Britain continues to be plagued by strikes as workers protest the failure of wages to keep up with consumer prices.
The data was published a day before finance minister Jeremy Hunt revealed the government’s latest budget, against a background of a cost of living crisis that has triggered strikes across Britain.
UK hospital doctors on Monday began a three-day strike over pay at the start of a week which will also see teachers, training staff and civil servants walk out, in industrial action timed to coincide with the budget.
UK inflation rate falls more than expected to 10.1p
The ONS also revealed on Tuesday that the economy now has more than 1.1 million job vacancies.

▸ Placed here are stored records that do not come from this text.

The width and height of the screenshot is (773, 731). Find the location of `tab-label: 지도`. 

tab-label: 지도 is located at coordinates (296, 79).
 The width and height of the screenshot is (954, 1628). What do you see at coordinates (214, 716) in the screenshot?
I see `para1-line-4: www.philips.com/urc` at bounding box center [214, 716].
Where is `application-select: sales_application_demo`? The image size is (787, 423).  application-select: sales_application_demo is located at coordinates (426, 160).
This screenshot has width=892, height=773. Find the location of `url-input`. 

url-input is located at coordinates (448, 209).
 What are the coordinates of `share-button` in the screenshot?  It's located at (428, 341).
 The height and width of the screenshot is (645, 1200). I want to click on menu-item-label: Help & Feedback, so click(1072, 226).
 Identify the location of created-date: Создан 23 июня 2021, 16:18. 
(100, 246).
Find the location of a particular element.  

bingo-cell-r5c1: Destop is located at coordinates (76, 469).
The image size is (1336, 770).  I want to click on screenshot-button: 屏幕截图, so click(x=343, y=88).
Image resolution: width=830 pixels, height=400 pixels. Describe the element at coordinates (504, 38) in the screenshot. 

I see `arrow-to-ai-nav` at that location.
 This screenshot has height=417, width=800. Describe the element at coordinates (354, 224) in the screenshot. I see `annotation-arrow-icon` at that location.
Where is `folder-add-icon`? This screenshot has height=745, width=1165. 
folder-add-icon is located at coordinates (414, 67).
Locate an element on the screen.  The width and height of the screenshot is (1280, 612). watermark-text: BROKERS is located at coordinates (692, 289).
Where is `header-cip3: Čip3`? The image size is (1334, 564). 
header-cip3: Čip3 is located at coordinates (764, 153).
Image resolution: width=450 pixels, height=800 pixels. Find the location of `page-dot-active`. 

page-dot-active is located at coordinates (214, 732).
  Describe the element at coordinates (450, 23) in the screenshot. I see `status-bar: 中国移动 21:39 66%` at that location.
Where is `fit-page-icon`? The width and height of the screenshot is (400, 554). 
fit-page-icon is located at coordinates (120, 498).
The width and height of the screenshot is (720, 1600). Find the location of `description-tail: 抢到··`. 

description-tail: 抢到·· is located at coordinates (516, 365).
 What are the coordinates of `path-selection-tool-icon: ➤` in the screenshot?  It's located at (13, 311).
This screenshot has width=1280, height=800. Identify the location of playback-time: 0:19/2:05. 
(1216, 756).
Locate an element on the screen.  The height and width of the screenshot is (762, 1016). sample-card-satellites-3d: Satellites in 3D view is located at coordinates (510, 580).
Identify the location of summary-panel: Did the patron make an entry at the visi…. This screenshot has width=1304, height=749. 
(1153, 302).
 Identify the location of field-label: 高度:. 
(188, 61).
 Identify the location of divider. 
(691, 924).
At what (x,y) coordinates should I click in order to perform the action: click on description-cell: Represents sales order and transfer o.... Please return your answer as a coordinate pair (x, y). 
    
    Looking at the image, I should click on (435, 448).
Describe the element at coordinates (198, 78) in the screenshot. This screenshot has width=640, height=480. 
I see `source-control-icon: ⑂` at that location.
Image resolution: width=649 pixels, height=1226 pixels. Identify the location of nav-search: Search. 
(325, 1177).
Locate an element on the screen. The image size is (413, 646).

“The jobs market remains strong, but inflation remains too high,” Hunt said in response to Tuesday’s data.
“Tomorrow at the budget, I will set out how we will go further to reduce inflation, reduce debt and grow the economy, including by helping more people back into work.”
Hunt said over the weekend he would unveil more childcare support to help parents return to work.
And it is said that he will seek pension changes to encourage workers not to retire early.
The government is looking to fill vacancies partly due to a lack of EU workers following Brexit and a record number of people being classified as long-term ill.
Annual UK inflation has cooled in recent months but remains above 10 per cent, five times the rate targeted by the Bank of England.